Seqanswers Leaderboard Ad

Collapse

Announcement

Collapse
No announcement yet.
X
 
  • Filter
  • Time
  • Show
Clear All
new posts

  • Orthomcl running problem

    Hi there,
    I was trying to run orthomcl in my linux workstation. I am facing this problem:
    Code:
    [root@genomics bin]# ./orthomcl-pipeline -i /home/zillur/Desktop/zillur/phd/orthomcl -o /home/zillur/Desktop/zillur/phd/orthomcl/output -m /usr/local/Tools/orthomcl/orthomcl-pipeline-master/etc/orthomcl.config.example --nocompliant
    Warning: directory "/home/zillur/Desktop/zillur/phd/orthomcl/output" already exists, are you sure you want to store data here [Y]? y
    Starting OrthoMCL pipeline on: Mon Sep 26 20:11:08 2016
    Git commit: unknown
    
    =Stage 1: Validate Files =
    Odd number of elements in hash assignment at /root/perl5/lib/perl5/Bio/SeqIO.pm line 378.
    Validating PlasmoDB-28_PbergheiANKA_AnnotatedProteins.fasta ... 5076 sequences
    Odd number of elements in hash assignment at /root/perl5/lib/perl5/Bio/SeqIO.pm line 378.
    Validating PlasmoDB-28_Pchabaudichabaudi_AnnotatedProteins.fasta ... 5217 sequences
    Odd number of elements in hash assignment at /root/perl5/lib/perl5/Bio/SeqIO.pm line 378.
    Validating PlasmoDB-28_Pfalciparum3D7_AnnotatedProteins.fasta ... 5542 sequences
    Odd number of elements in hash assignment at /root/perl5/lib/perl5/Bio/SeqIO.pm line 378.
    Validating PlasmoDB-28_Pgallinaceum8A_AnnotatedProteins.fasta ... 3 sequences
    Odd number of elements in hash assignment at /root/perl5/lib/perl5/Bio/SeqIO.pm line 378.
    Validating PlasmoDB-28_PknowlesiH_AnnotatedProteins.fasta ... 5323 sequences
    Odd number of elements in hash assignment at /root/perl5/lib/perl5/Bio/SeqIO.pm line 378.
    Validating PlasmoDB-28_PvivaxSal1_AnnotatedProteins.fasta ... 5586 sequences
    Odd number of elements in hash assignment at /root/perl5/lib/perl5/Bio/SeqIO.pm line 378.
    Validating PlasmoDB-28_PyoeliiyoeliiYM_AnnotatedProteins.fasta ... 5709 sequences
    Validated 7 files
    Stage 1 took 0.02 minutes 
    
    =Stage 2: Validate Database=
    Stage 2 took 0.00 minutes 
    
    
    =Stage 3: Load OrthoMCL Database Schema=
    /usr/bin/orthomclInstallSchema "/usr/local/Tools/orthomcl/orthomcl-pipeline-master/etc/orthomcl.config.example" "/home/zillur/Desktop/zillur/phd/orthomcl/output/log/orthomclSchema.log" 1>/home/zillur/Desktop/zillur/phd/orthomcl/output/log/3.loadschema.stdout.log 2>/home/zillur/Desktop/zillur/phd/orthomcl/output/log/3.loadschema.stderr.log
    Error executing command: /usr/bin/orthomclInstallSchema "/usr/local/Tools/orthomcl/orthomcl-pipeline-master/etc/orthomcl.config.example" "/home/zillur/Desktop/zillur/phd/orthomcl/output/log/orthomclSchema.log" 1>/home/zillur/Desktop/zillur/phd/orthomcl/output/log/3.loadschema.stdout.log 2>/home/zillur/Desktop/zillur/phd/orthomcl/output/log/3.loadschema.stderr.log.

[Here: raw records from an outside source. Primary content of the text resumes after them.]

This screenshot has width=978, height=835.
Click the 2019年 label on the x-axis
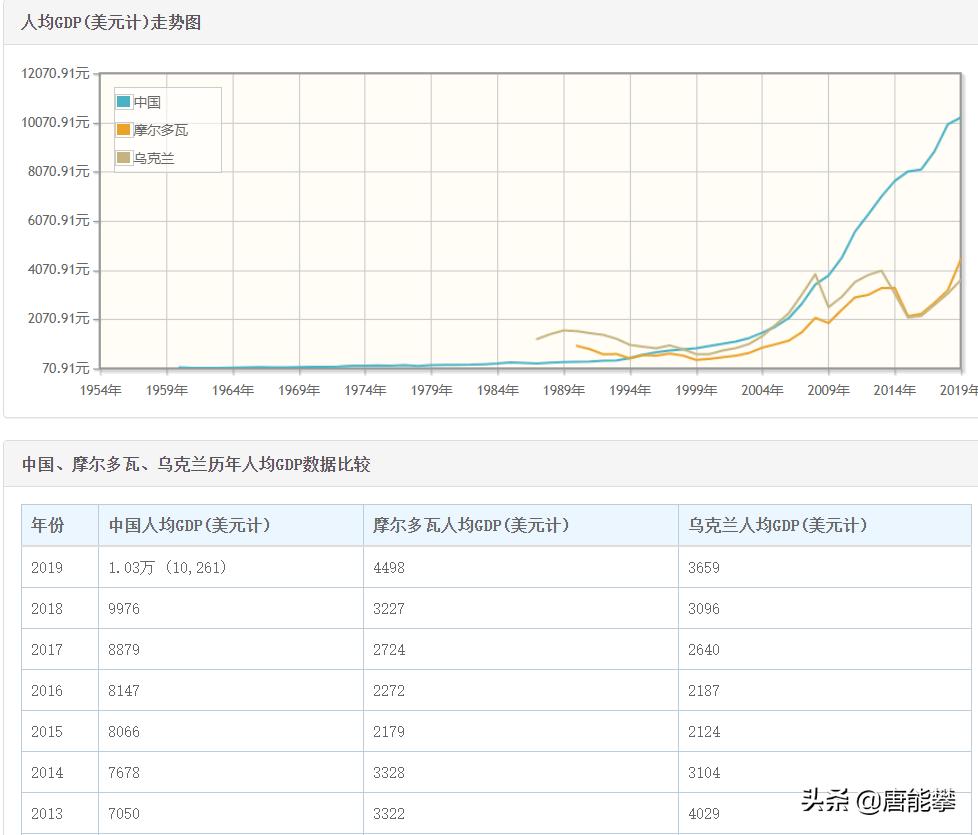click(960, 391)
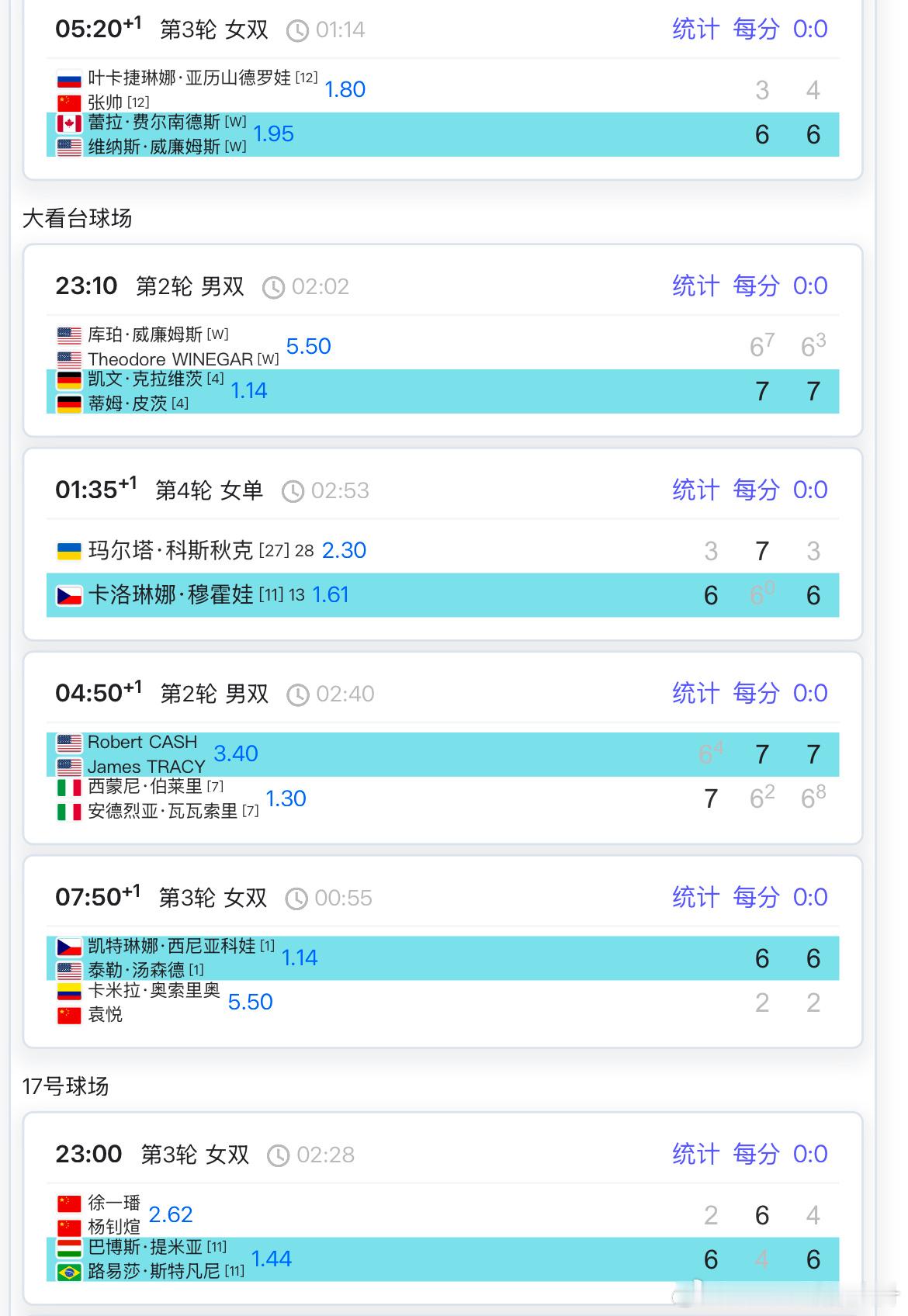Open the highlighted 凯文·克拉维茨 and 蒂姆·皮茨 row
908x1316 pixels.
pos(442,391)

See logs /home/zillur/Desktop/zillur/phd/orthomcl/output/log/3.loadschema.stdout.log and /home/zillur/Desktop/zillur/phd/orthomcl/output/log/3.loadschema.stderr.log
    The log is as follows:
    Code:
    [zillur@genomics log]$ more 3.loadschema.stderr.log 
    Can't locate OrthoMCLEngine/Main/Base.pm in @INC (@INC contains: /usr/bin/../lib/perl /root/perl5/lib/perl5/x86_64-linux-thread-multi /root/perl5/lib/perl5 /h
    ome/zillur/perl5/lib/perl5/x86_64-linux-thread-multi /home/zillur/perl5/lib/perl5 /usr/local/lib64/perl5 /usr/local/share/perl5 /usr/lib64/perl5/vendor_perl /
    usr/share/perl5/vendor_perl /usr/lib64/perl5 /usr/share/perl5 .) at /usr/bin/orthomclInstallSchema line 6.
    BEGIN failed--compilation aborted at /usr/bin/orthomclInstallSchema line 6.
    Any suggestions please.

    Best Regards
    Zillur

  • #2
    Is there anybody has any idea? Please. I appreciate your helps.

    Best Regards
    Zillur

    Comment


    • #3
      Hi

      It looks like you need to set your PERL5LIB environment variable so that it points to where your orthomcl perl files are. Something like this:
      export PERL5LIB=/path/to/orthomcl.

      One suggestion though, have you tried OrthoFinder? It's far easier to run, it just requires a single command. It's also a lot more accurate than OrthoMCL:
      Phylogenetic orthology inference for comparative genomics - davidemms/OrthoFinder


      David

      Comment


      • #4
        Thank you very much for your suggestions. Yeah. I have tried orthofinder and it gave me outputs. I wanted to run orthomcl to compare, maybe its not necessary now. Do you have any suggestions how can I process the outputs to get a gene presence/absence matrix?

        Thank you again.

        Best Regards
        Zillur

        Comment


        • #5
          The file Orthogroups.csv is effectively a presence/absence matrix: The rows are orthogroups and the columns are species so if there are any genes listed in the i,j-th cell then the ith orthogroup is present in the jth species.

          All the best
          David

          Comment


          • #6
            Thank you very much for your comment. I want a matrix like:

            Code:
                          genome1	genome2 genome3
            gene1  	 1     	 0     	 0
            gene2  	 0     	 0     	 0
            gene3  	 1     	 1     	 1
            gene4  	 0     	 0     	 1
            How can I do this?

            Best Regards
            Zillur

            Comment


            • #7
              You'd just need to replace empty cells with 0 and cells with text in with 1.

              All the best
              David

              Comment


              • #8
                Thank you very much for your reply.
                You'd just need to replace empty cells with 0 and cells with text in with 1.
                Exactly I want to do this. But how can replace this?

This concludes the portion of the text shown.